Föderation EN Mi 27.11.2024 00:29:42 New from 404 Media: Bluesky may have said it won't use user data to train generative AI, but someone else just published a dataset of million Bluesky posts for "machine learning research". Already very popular dataset, your data may be scraped https://www.404media.co/someone-made-a-dataset-of-one-million-bluesky-posts-for-machine-learning-research/ |
Föderation EN Mi 27.11.2024 00:48:52 @josephcox I guess you could also pull this together from Mastodon, but Bluesky is going to make readily available data much faster. |
Föderation EN Mi 27.11.2024 01:10:36 @tehstu @josephcox I'm pretty critical of Bluesky (see my timeline) but I don't see why this would be any harder or slower to do from Mastodon/fedi |
Föderation EN Mi 27.11.2024 02:11:57 @tomw @josephcox I meant in the sense that Bluesky has more users and so generates the content faster.
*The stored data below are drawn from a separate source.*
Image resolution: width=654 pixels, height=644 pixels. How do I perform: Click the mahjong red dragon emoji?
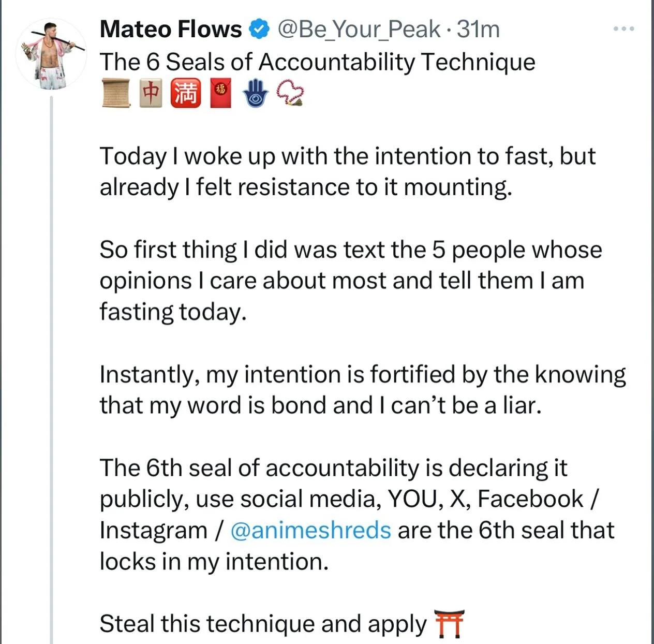tap(151, 93)
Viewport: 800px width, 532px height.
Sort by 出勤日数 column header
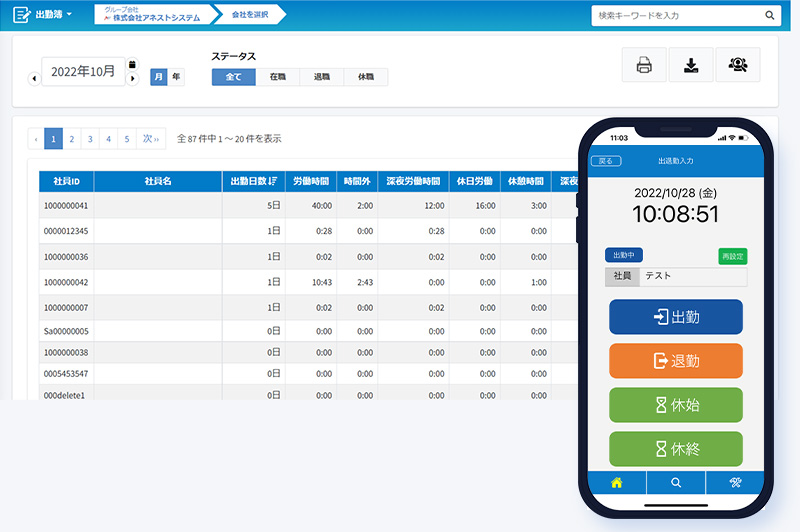coord(253,181)
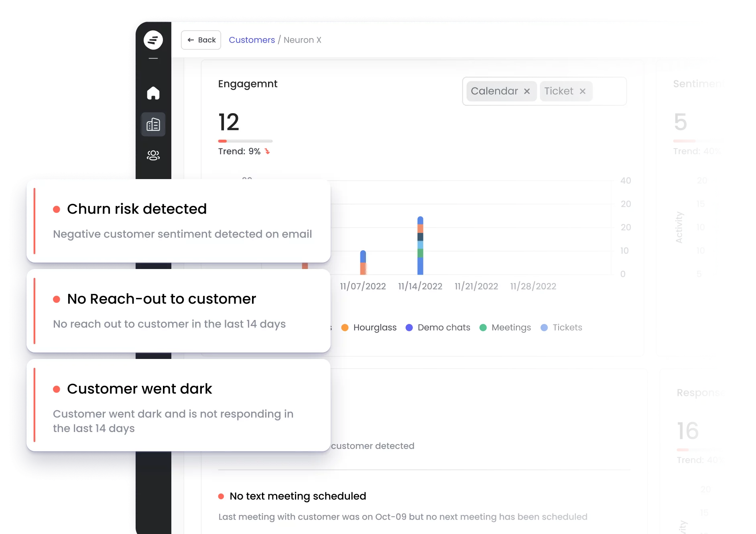Select the No text meeting scheduled item

298,496
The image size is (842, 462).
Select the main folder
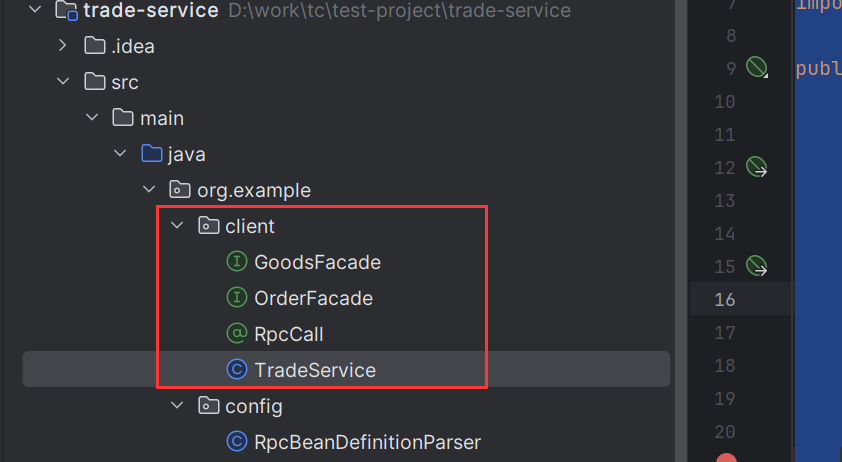pos(162,118)
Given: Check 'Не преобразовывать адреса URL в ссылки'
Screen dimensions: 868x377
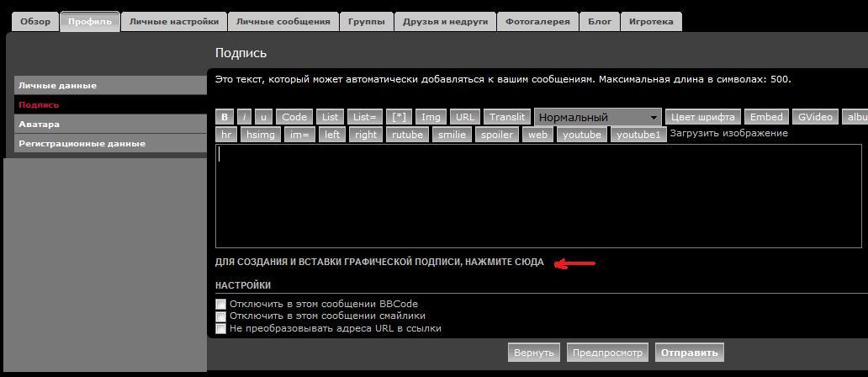Looking at the screenshot, I should [x=221, y=328].
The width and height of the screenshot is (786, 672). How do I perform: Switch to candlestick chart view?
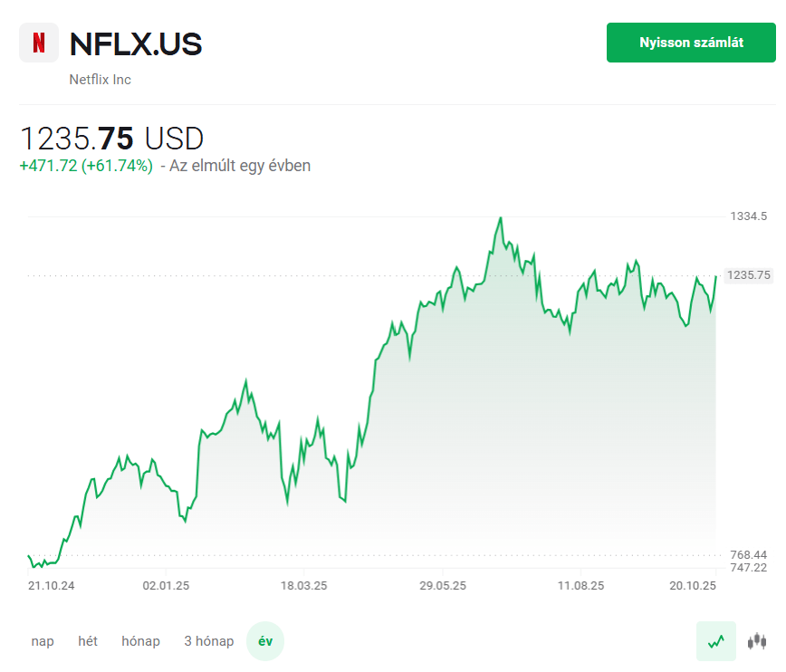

I was trying to guess why there haven't been very public datasets to this effect from Mastodon. |
Föderation EN Mi 27.11.2024 03:38:47 @tomw @tehstu @josephcox all Bluesky data is public. Many ActivityPub posts are private or followers-only. |
Föderation EN Mi 27.11.2024 05:45:38 @evan Small clarification as I know you’ve avoided the Bluesky literature: Bluesky DMs are not public because they’re not part of ATProto. They’re a separate service. |
Föderation EN Mi 27.11.2024 05:53:36 @amd thanks. Updated. |
Föderation EN Mi 27.11.2024 01:19:18 @josephcox Couldn't care less what happens there. I can't quite bring myself to block 404, but, dammit, I'm sick of hearing about that service. I just couldn't fucking care less. |
Föderation EN Mi 27.11.2024 01:29:49 @josephcox Necessary consequence of having an open firehose (which they're committed to, as letting others start an interoperating peer network is part of their future-proofing strategy). Researchers on, e.g., abusive behavior love it; they have full access. But there are downsides. (And scraping the local and network feeds of a few fairly central Mastodon servers would have a similar effect... not the whole fediverse, but with rebroadcasts from network feeds, quite a lot of it.) |
Föderation EN Mi 27.11.2024 02:10:16 Sounds to me like a back-alley cash deal that can't be traced back to BS... so they can preserve their integrity, maybe even act like the victim. |
Föderation EN Mi 27.11.2024 02:39:00 |
Föderation · Mi 27.11.2024 03:12:08 @josephcox Technically, most of the Fediverse's content is also in public access, so nothing could stop anyone from scraping and using it for machine learning either, right? |
Föderation EN Mi 27.11.2024 03:22:56 @josephcox I don't trust Bluesky with or without Jack Dorsey. To be blunt, TANSTAAFL! |
Föderation EN Mi 27.11.2024 03:33:41 @josephcox ah yes the "trust us we're a good corporation" method of data protection. I'm sure it won't end up like Twitter in a few years. |